**Requisitos del ejercicio:**
1. Copia el fragmento sobre Borges desde "Al notarse este" hasta "de otra historia.", cambiando "catedrático" por "profesor".
2. Retoma el texto sobre el tiempo en Borges y Hawking y escribe su continuación a partir de la última frase.

**Fragmento del texto:**
:::::

Al notarse este cruce de hechos, el lenguaje cinematográfico en una novela anterior al séptimo arte, que dejan el tiempo al desnudo, mostrándolo flexible, perturbable, se piensa en el universo de Jorge Luis Borges, donde el tiempo es más cercano a un poema, que es un anhelo, que a la historia de un hecho.

En El jardín de senderos que se bifurcan Borges narra el crimen de Stephen Albert, a manos de Yu Tsun, catedrático oriental al servicio de las fuerzas alemanas durante la Primera Guerra Mundial. Se entiende y se reitera en el relato que el muerto debió ser Tsun, pero la decisión inesperada de Tsun de dispararle a Albert, parece un fragmento de otra historia.

Son los mismos personajes quienes previamente al asesinato, hablando de la novela de un tal Ts`ui Pen, explican lo que les está sucediendo, le dice Albert a Tsun que «en todas las ficciones, cada vez que un hombre se enfrenta con diversas alternativas, opta por una y elimina las otras, Ts`ui Pen opta —simultáneamente— por todas. Crea, así, diversos porvenires, diversos tiempos… en algunos existe usted y no yo; en otros yo, no usted; en otros los dos. En éste, que un favorable azar me depara, usted ha llegado a mi casa; en otro, usted, al atravesar el jardín, me ha encontrado muerto; en otro yo digo estas mismas palabras, pero soy un error, un fantasma…»

Al otro extremo del conocimiento, un físico en una silla de ruedas, sin habla: Stephen Hawking, parecía evocar a Borges y a Silva. En una misión parecida a una epopeya griega, que él llama Teoría Cuántica de la Gravedad, que intenta encontrar el orden, entre miles de millones de posibilidades, en que el universo encontró las condiciones apropiadas para evolucionar correctamente, propuso:

«Una partícula no tiene simplemente una historia única, en lugar de eso se supone que sigue todos los caminos posibles, cada historia de las que interviene describirá no sólo el espacio-tiempo, sino también todo lo que hay en él, incluido cualquier organismo complicado, como seres humanos que pueden observar la historia del universo… qué significado puede ser atribuido exactamente a las otras historias, en las que nosotros no existimos, no está claro».

:::::

**Registros extraídos:**
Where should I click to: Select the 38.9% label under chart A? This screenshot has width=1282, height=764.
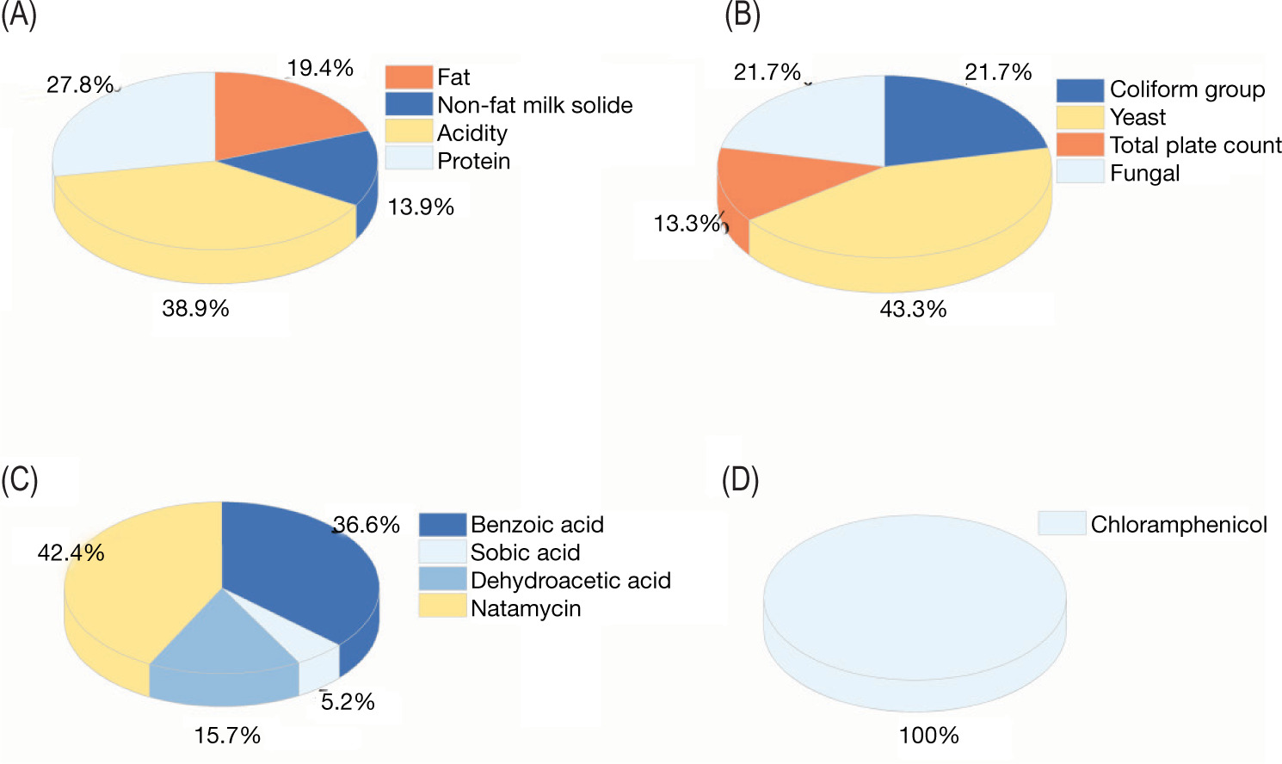(x=195, y=308)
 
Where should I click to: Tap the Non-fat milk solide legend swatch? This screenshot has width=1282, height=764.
(x=408, y=104)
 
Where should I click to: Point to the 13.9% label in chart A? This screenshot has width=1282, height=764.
(x=421, y=206)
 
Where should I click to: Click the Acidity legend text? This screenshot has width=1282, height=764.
(x=472, y=132)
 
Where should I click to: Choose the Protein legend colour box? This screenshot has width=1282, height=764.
(x=408, y=159)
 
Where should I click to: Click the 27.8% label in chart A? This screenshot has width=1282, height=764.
(x=79, y=84)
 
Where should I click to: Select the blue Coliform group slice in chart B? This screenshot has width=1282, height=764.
(x=955, y=120)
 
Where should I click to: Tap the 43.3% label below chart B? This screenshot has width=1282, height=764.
(x=913, y=309)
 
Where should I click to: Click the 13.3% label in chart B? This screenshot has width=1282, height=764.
(x=687, y=224)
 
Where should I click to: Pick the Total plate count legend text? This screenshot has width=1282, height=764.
(x=1195, y=145)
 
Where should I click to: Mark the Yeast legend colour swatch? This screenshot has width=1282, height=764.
(x=1080, y=117)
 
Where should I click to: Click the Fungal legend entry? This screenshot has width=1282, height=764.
(x=1144, y=173)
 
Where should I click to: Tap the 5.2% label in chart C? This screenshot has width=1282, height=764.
(x=348, y=702)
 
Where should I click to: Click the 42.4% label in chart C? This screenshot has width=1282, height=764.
(x=71, y=552)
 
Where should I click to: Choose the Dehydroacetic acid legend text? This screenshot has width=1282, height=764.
(x=570, y=580)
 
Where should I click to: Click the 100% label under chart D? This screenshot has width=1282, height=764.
(x=928, y=735)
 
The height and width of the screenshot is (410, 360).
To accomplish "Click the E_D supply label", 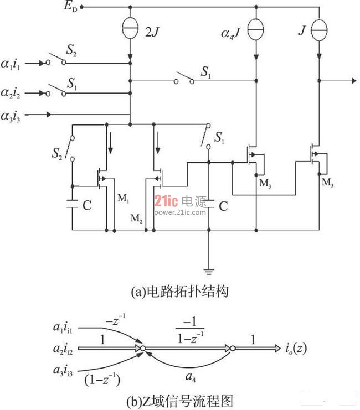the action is coord(70,6).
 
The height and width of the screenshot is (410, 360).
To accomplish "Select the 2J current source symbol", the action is coord(130,28).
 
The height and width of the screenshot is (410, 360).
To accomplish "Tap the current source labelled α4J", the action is coord(256,29).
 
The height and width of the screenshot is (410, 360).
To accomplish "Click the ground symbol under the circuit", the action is coord(209,272).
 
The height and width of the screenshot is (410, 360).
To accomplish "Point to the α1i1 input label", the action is coord(11,64).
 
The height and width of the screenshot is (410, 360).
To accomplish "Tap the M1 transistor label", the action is coord(123,198).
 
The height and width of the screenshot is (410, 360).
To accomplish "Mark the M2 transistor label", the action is coord(136,218).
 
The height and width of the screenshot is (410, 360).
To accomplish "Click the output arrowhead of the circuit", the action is coord(354,81).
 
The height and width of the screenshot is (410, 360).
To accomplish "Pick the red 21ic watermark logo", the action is coord(166,201).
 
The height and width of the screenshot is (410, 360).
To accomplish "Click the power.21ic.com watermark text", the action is coord(180,212).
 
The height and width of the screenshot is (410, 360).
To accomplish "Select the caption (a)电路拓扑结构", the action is coord(180,291).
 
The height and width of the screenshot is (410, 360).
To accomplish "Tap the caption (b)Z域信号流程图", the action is coord(180,401).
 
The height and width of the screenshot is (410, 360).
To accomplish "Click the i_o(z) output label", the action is coord(296,348).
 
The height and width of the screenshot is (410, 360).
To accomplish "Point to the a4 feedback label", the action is coord(191,377).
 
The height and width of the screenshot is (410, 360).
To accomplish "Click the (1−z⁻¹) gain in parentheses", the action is coord(102,379).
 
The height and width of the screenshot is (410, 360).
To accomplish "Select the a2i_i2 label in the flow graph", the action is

:::::

**Problemas resueltos:**
1.
Al notarse este cruce de hechos, el lenguaje cinematográfico en una novela anterior al séptimo arte, que dejan el tiempo al desnudo, mostrándolo flexible, perturbable, se piensa en el universo de Jorge Luis Borges, donde el tiempo es más cercano a un poema, que es un anhelo, que a la historia de un hecho.

En El jardín de senderos que se bifurcan Borges narra el crimen de Stephen Albert, a manos de Yu Tsun, profesor oriental al servicio de las fuerzas alemanas durante la Primera Guerra Mundial. Se entiende y se reitera en el relato que el muerto debió ser Tsun, pero la decisión inesperada de Tsun de dispararle a Albert, parece un fragmento de otra historia.

2.
En una Londres de 1885  que terminaría por igualarse a una de 1938, de nuevo aparece esa combinación simultanea de posibilidades, al estilo del Jardín de Borges, dejando a un personaje real intrometido en un universo ficticio y haciendo afirmaciones que nutrirían la realidad en el futuro.

José Fernández asiste a una consulta con un médico místico, de «mejillas sonrosadas y llenas que contrastan con la barba rizosa y gris y la singular vitalidad que revelan sus miradas y los ágiles movimientos del cuerpo recio y membrudo no debilitado por los sesenta y cinco años… un hombre envejecido en el estudio de las miserias humanas».

Llegó al consultorio del médico John Rivington, porque había conocido meses atrás en Ginebra a una mujer de unos quince años de nombre Helena de Scilly Dancourt, la pérdida de su rastro le había provocado la visión de un fantasma, una mujer vestida de blanco con lirios en la mano y pronunciando la frase «manibus date Lilia plenis».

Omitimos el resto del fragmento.